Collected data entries
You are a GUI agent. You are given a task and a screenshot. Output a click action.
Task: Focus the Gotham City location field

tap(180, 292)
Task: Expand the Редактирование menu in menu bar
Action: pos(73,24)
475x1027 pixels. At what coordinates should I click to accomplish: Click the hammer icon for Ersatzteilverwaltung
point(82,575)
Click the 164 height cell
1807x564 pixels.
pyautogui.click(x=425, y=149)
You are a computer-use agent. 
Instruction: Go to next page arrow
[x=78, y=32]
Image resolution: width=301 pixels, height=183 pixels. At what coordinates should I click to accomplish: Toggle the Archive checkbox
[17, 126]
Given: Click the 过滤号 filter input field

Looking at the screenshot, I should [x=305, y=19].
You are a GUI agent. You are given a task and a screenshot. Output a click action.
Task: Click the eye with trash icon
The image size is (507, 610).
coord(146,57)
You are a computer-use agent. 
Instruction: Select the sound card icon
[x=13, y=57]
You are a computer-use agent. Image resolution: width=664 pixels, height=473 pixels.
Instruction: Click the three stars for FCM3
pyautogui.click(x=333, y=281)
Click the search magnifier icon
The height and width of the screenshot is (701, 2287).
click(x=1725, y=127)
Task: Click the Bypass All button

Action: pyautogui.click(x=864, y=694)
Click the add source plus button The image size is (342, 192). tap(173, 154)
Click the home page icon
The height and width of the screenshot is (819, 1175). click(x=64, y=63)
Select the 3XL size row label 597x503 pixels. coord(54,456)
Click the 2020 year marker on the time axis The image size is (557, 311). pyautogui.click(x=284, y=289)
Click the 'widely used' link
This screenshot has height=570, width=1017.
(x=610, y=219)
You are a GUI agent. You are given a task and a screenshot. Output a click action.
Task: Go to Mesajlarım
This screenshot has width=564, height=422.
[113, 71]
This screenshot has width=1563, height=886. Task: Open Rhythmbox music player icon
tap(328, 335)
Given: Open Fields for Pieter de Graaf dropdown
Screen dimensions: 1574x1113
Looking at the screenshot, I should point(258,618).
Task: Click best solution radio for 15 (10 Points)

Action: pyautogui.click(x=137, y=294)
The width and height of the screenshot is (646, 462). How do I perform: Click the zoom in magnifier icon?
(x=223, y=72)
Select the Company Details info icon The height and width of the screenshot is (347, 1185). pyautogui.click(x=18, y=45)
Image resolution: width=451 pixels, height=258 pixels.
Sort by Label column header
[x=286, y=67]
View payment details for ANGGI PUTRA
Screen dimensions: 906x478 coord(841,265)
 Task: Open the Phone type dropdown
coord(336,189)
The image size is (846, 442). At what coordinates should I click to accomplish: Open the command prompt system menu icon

[Task]:
From the first record to the last, print each one exactly.

[Expected answer]:
You are a GUI agent. You are given a task and a screenshot. Output a click action.
Task: Focus the Gotham City location field

tap(180, 292)
Task: Expand the Редактирование menu in menu bar
Action: pos(73,24)
475x1027 pixels. At what coordinates should I click to accomplish: Click the hammer icon for Ersatzteilverwaltung
point(82,575)
Click the 164 height cell
1807x564 pixels.
pyautogui.click(x=425, y=149)
You are a computer-use agent. 
Instruction: Go to next page arrow
[x=78, y=32]
Image resolution: width=301 pixels, height=183 pixels. At what coordinates should I click to accomplish: Toggle the Archive checkbox
[17, 126]
Given: Click the 过滤号 filter input field

Looking at the screenshot, I should [x=305, y=19].
You are a GUI agent. You are given a task and a screenshot. Output a click action.
Task: Click the eye with trash icon
The image size is (507, 610).
coord(146,57)
You are a computer-use agent. 
Instruction: Select the sound card icon
[x=13, y=57]
You are a computer-use agent. Image resolution: width=664 pixels, height=473 pixels.
Instruction: Click the three stars for FCM3
pyautogui.click(x=333, y=281)
Click the search magnifier icon
The height and width of the screenshot is (701, 2287).
click(x=1725, y=127)
Task: Click the Bypass All button

Action: pyautogui.click(x=864, y=694)
Click the add source plus button The image size is (342, 192). tap(173, 154)
Click the home page icon
The height and width of the screenshot is (819, 1175). click(x=64, y=63)
Select the 3XL size row label 597x503 pixels. coord(54,456)
Click the 2020 year marker on the time axis The image size is (557, 311). pyautogui.click(x=284, y=289)
Click the 'widely used' link
This screenshot has height=570, width=1017.
(x=610, y=219)
You are a GUI agent. You are given a task and a screenshot. Output a click action.
Task: Go to Mesajlarım
This screenshot has width=564, height=422.
[113, 71]
This screenshot has width=1563, height=886. Task: Open Rhythmbox music player icon
tap(328, 335)
Given: Open Fields for Pieter de Graaf dropdown
Screen dimensions: 1574x1113
Looking at the screenshot, I should point(258,618).
Task: Click best solution radio for 15 (10 Points)

Action: pyautogui.click(x=137, y=294)
The width and height of the screenshot is (646, 462). How do I perform: Click the zoom in magnifier icon?
(x=223, y=72)
Select the Company Details info icon The height and width of the screenshot is (347, 1185). pyautogui.click(x=18, y=45)
Image resolution: width=451 pixels, height=258 pixels.
Sort by Label column header
[x=286, y=67]
View payment details for ANGGI PUTRA
Screen dimensions: 906x478 coord(841,265)
 Task: Open the Phone type dropdown
coord(336,189)
The image size is (846, 442). At what coordinates should I click to accomplish: Open the command prompt system menu icon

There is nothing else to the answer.